The tool seems to download less than expected:

$ python3 -m sentinelsat --name S2B_MSIL2A_20230419T094029_N0509_R036_T34SBJ_20230419T113128 --exclude-pattern '*GRANULE/*' --path tmp --download
Found 1 products
Will download 1 products using 4 workers
Downloading MTD_MSIL2A.xml: 100%|███████████████████████████████████████████████████████████████████████████████████| 55.0k/55.0k [00:00<00:00, 211kB/s]
Downloading INSPIRE.xml: 100%|█████████████████████████████████████████████████████████████████████████████████████| 18.7k/18.7k [00:00<00:00, 33.9kB/s]
Downloading UserProduct_index.html: 100%|██████████████████████████████████████████████████████████████████████████| 8.50k/8.50k [00:00<00:00, 43.7kB/s]
Downloading UserProduct_index.xsl: 100%|███████████████████████████████████████████████████████████████████████████| 10.0k/10.0k [00:00<00:00, 23.6kB/s]
Downloading MTD_DS.xml: 100%|██████████████████████████████████████████████████████████████████████████████████████| 21.2M/21.2M [00:11<00:00, 1.80MB/s]
Downloading FORMAT_CORRECTNESS.xml: 100%|██████████████████████████████████████████████████████████████████████████| 3.93k/3.93k [00:00<00:00, 3.69MB/s]
Downloading GENERAL_QUALITY.xml: 100%|█████████████████████████████████████████████████████████████████████████████| 5.90k/5.90k [00:00<00:00, 5.08MB/s]
Downloading GEOMETRIC_QUALITY.xml: 100%|███████████████████████████████████████████████████████████████████████████| 8.03k/8.03k [00:00<00:00, 7.21MB/s]
Downloading RADIOMETRIC_QUALITY.xml: 100%|█████████████████████████████████████████████████████████████████████████| 6.98k/6.98k [00:00<00:00, 6.90MB/s]
Downloading SENSOR_QUALITY.xml: 100%|██████████████████████████████████████████████████████████████████████████████| 4.33k/4.33k [00:00<00:00, 2.86MB/s]
Downloading products: 100%|██████████████████████████████████████████████████████████████████████████████████████████| 1/1 [00:31<00:00, 31.18s/product]
Successfully downloaded 1/1 products.                                                                                                                   
$ ls -1 tmp/S2B_MSIL2A_20230419T094029_N0509_R036_T34SBJ_20230419T113128.SAFE/
DATASTRIP
HTML
INSPIRE.xml
MTD_MSIL2A.xml
manifest.safe

from sentinelsat.

massimozanetti avatar massimozanetti commented on June 12, 2024

I see, it seems there is a problem with filtered download of S2 data

from sentinelsat.

avalentino avatar avalentino commented on June 12, 2024

Actually it is strange, because the filtering part does not depend on the server behaviour but only on the content of the manifest file.
Unfortunately I did not have the time to investigate further.
By the way the entire logic should be in

def _filter_nodes(self, manifest, product_info, nodefilter=None):
nodes = {}
xmldoc = etree.parse(manifest)
data_obj_section_elem = xmldoc.find("dataObjectSection")
for elem in data_obj_section_elem.iterfind("dataObject"):
dataobj_info = _xml_to_dataobj_info(elem)
node_info = self._dataobj_to_node_info(dataobj_info, product_info)
if nodefilter is not None and not nodefilter(node_info):
continue
node_path = node_info["node_path"]
nodes[node_path] = node_info
return nodes

from sentinelsat.

massimozanetti avatar massimozanetti commented on June 12, 2024

I think here is the problem, if I am not wrong fnmatch normalizes the path, therefore make lowercase:

def node_filter(node_info):
match = fnmatch.fnmatch(node_info["node_path"], pattern)
return not match if exclude else match
return node_filter

Should fix using fnmatchcase instead?

from sentinelsat.

avalentino avatar avalentino commented on June 12, 2024

The normalisation should happen only on windows (according to https://docs.python.org/3/library/os.path.html#os.path.normcase).
My example is on mac, while I assume that you are using windows, correct?

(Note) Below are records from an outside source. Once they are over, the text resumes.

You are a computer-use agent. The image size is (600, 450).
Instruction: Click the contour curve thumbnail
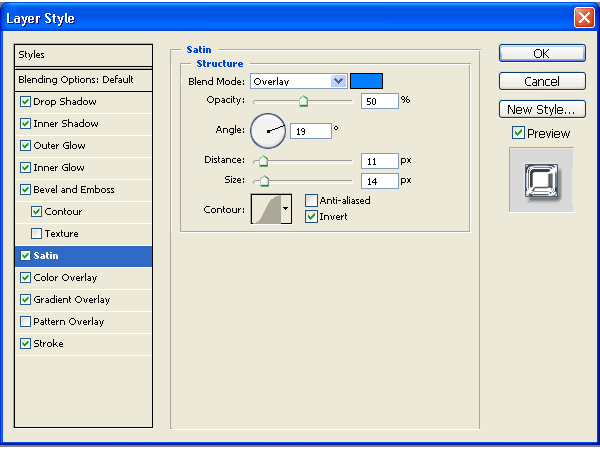(x=265, y=209)
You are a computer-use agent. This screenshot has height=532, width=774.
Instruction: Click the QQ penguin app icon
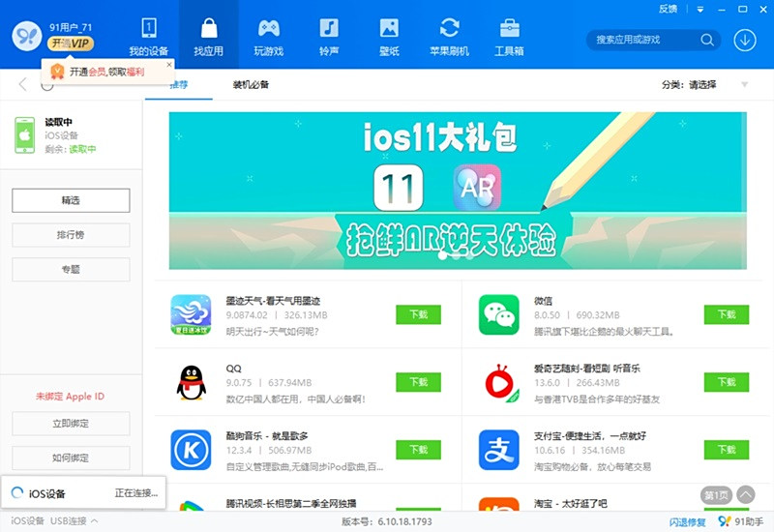pos(191,382)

By the way I agree that using fnmatchcase is more correct.

Does it solves the issue for you?

from sentinelsat.

massimozanetti avatar massimozanetti commented on June 12, 2024

Nope, I run Python code on a Ubuntu server. Btw, I will try making the fnmatchcase change and let you know.

from sentinelsat.

avalentino avatar avalentino commented on June 12, 2024

Just checked again and I made a mistake when I reported and error in the example above.
The example, indeed, works as expected in the sense that it downloads all the components listed in the manifest excluding the ones matching the specified pattern.

The strange thing is that not all the files included in the toplevel folder of the S2 product are listed in the manifest. This is unexpected to me and I'm not sure that this is in line with the SAFE specs.

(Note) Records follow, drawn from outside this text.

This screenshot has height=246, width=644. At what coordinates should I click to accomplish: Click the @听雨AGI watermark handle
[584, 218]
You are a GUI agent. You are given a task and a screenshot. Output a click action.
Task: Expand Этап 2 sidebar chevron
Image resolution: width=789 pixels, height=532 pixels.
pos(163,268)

To conclude, on my side all works as expected from the code point of view.

To verify I modified the filter function as follows to print the full list of files processed by the filter:

    def node_filter(node_info):
        print(node_info["node_path"])
        match = fnmatch.fnmatch(node_info["node_path"], pattern)
        return not match if exclude else match

Could I kindly ask you to repeat the exercise on your side or to just provide the name of one of the products for which you experiment the problem?

from sentinelsat.

massimozanetti avatar massimozanetti commented on June 12, 2024

I realized that my sentinelsat installation was outdated (there was a .lower() after fnmatch..., probably an old issue). After upgrading it no more .lower() and works fine, except that some top-level repositories are not copied, as you say, because they are not listed in the manifest.

Btw, for WINDOWS users, the fnmatch generates a problem anyway. To be fixed with fnmatchcase probably.
Thank you

from sentinelsat.

Related Issues (20)

Recommend Projects

  • React photo React

    A declarative, efficient, and flexible JavaScript library for building user interfaces.

  • Vue.js photo Vue.js

    🖖 Vue.js is a progressive, incrementally-adoptable JavaScript framework for building UI on the web.

  • Typescript photo Typescript

    TypeScript is a superset of JavaScript that compiles to clean JavaScript output.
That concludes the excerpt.